Scientific classification
- Domain: Eukaryota
- Kingdom: Animalia
- Phylum: Arthropoda
- Class: Insecta
- Order: Coleoptera
- Suborder: Polyphaga
- Infraorder: Cucujiformia
- Family: Curculionidae
- Genus: Euplatypus
- Species: E. parallelus
- Binomial name: Euplatypus parallelus (Fabricius, 1801)
- Synonyms: Platypus parallelus (Fabricius, 1801)

= Euplatypus parallelus =

- Genus: Euplatypus
- Species: parallelus
- Authority: (Fabricius, 1801)
- Synonyms: Platypus parallelus (Fabricius, 1801)

Species of beetle

Euplatypus parallelus, previously known as Platypus parallelus, is a species of ambrosia beetle in the weevil family Curculionidae.
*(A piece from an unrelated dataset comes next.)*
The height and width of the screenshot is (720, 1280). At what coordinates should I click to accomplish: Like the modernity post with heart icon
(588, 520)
The adults and larvae form galleries in various species of tree and logs. It is native to Central and South America but has spread globally, is present in Africa and is well established in tropical Asia.

==Description==
Adult beetles are between 3.8 and 4.5 mm in length and are a yellowish-brown to brown colour, the elytra having darker brown tips. The holes excavated by the adults and larvae are about 1 mm in diameter.
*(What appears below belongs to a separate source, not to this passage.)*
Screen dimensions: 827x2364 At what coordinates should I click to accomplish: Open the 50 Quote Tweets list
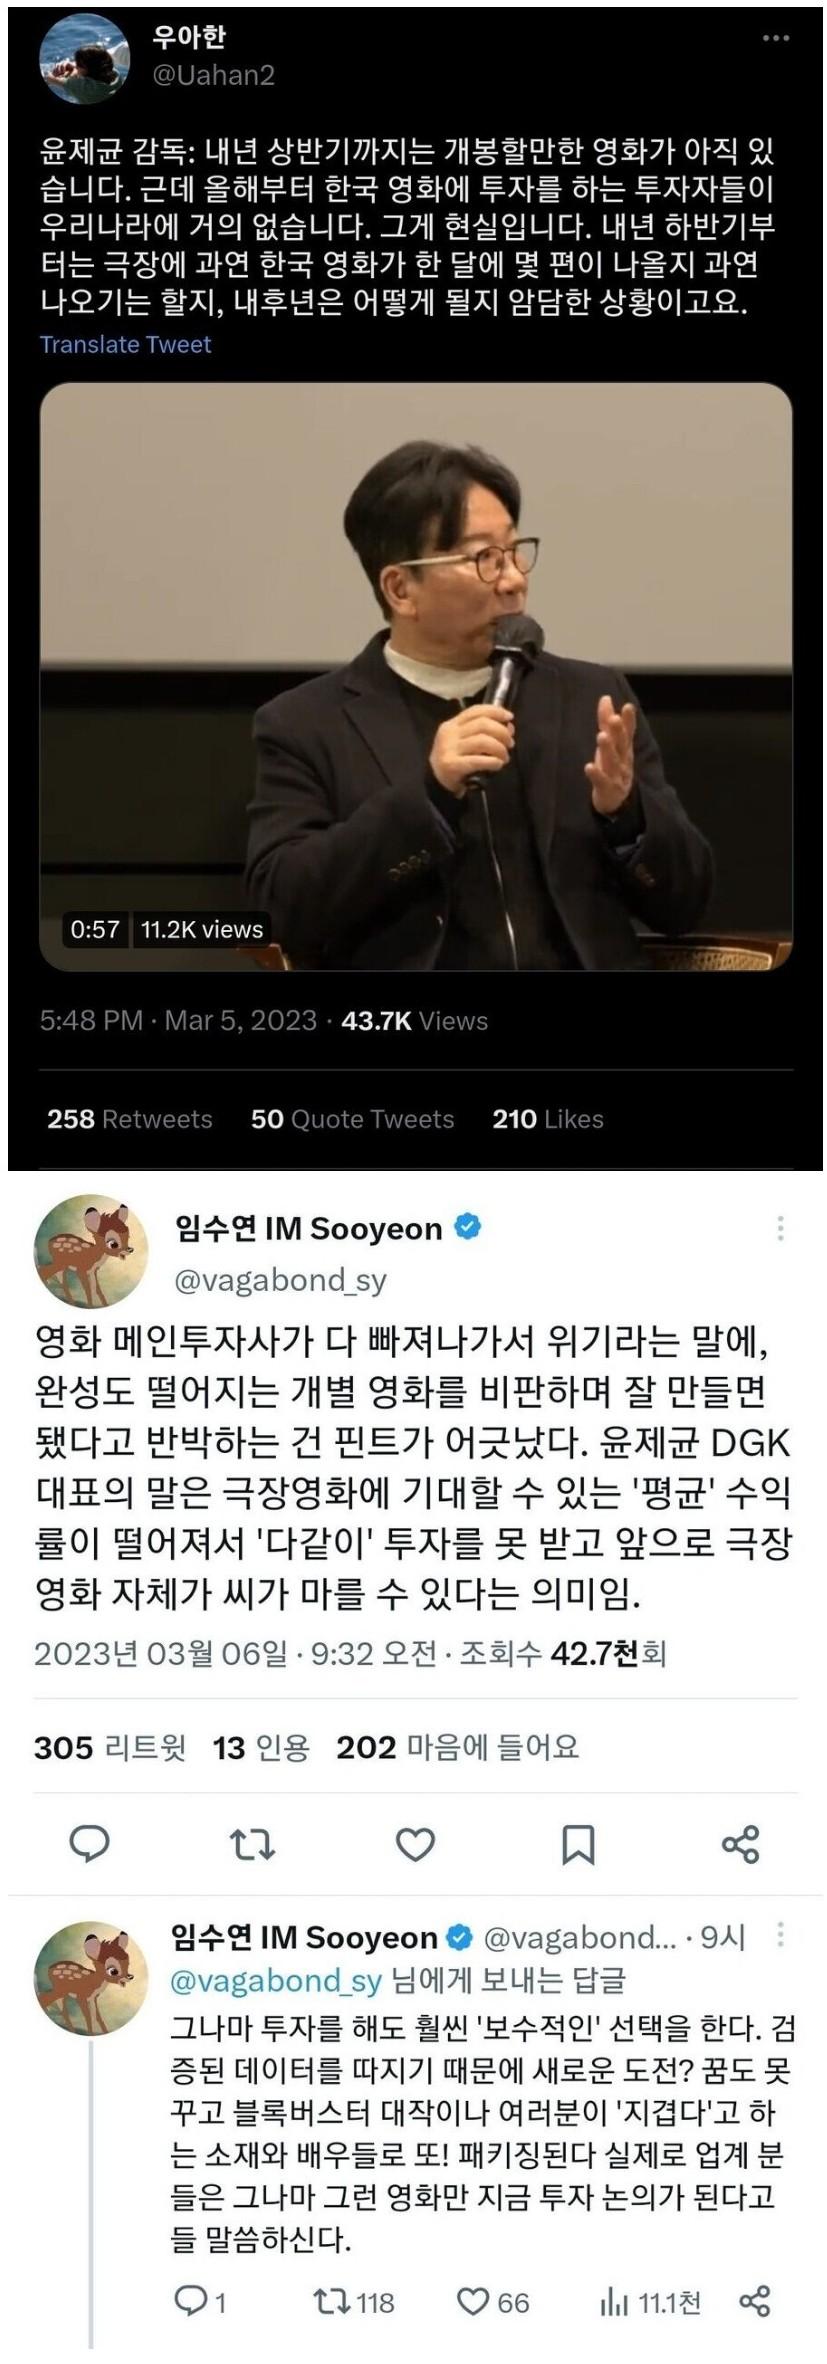click(x=352, y=1119)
==Distribution and habitat==
Euplatypus parallelus is native to Central and South America, but has spread invasively to Africa, tropical southern Asia, Wallacea and New Guinea, probably via timber imports. It arrived in Africa in the late 1800s and was first recorded in Asia after World War II, became widespread in Sri Lanka in the 1970s and was present in Malaysia, Thailand and Indonesia by the 1980s. It soon became the most significant ambrosia beetle in Thailand, attacking both living trees, typically stressed or diseased specimens, and recently fallen or cut timber. It has been reported in over 80 species of tree from 25 families, including live rubber trees in Brazil and Indian rosewood in Bangladesh. The first recordings from China were made on Hainan Island in 2016.

==Ecology==
The male beetle excavates a short tunnel in the bark of the host tree or log and then releases a pheromone on the surface which attracts a female. After mating, the female enters the tunnel and creates an extensive series of galleries in which the eggs are laid. Like other ambrosia beetles, the adults carry with them a fungal culture with which they inoculate the walls of the galleries; the female and developing larvae feed exclusively on the mycelia of this cultivated fungal garden. The wood beside the galleries is blackened by the fungus and frass is pushed out of the entrance hole in long strings. After pupation, the new adults emerge into the open through the original entrance hole. The beetles sometimes introduce pathogenic fungi into the tree and have been implicated in transmitting Fusarium, the cause of a wilt disease, in southern Asia.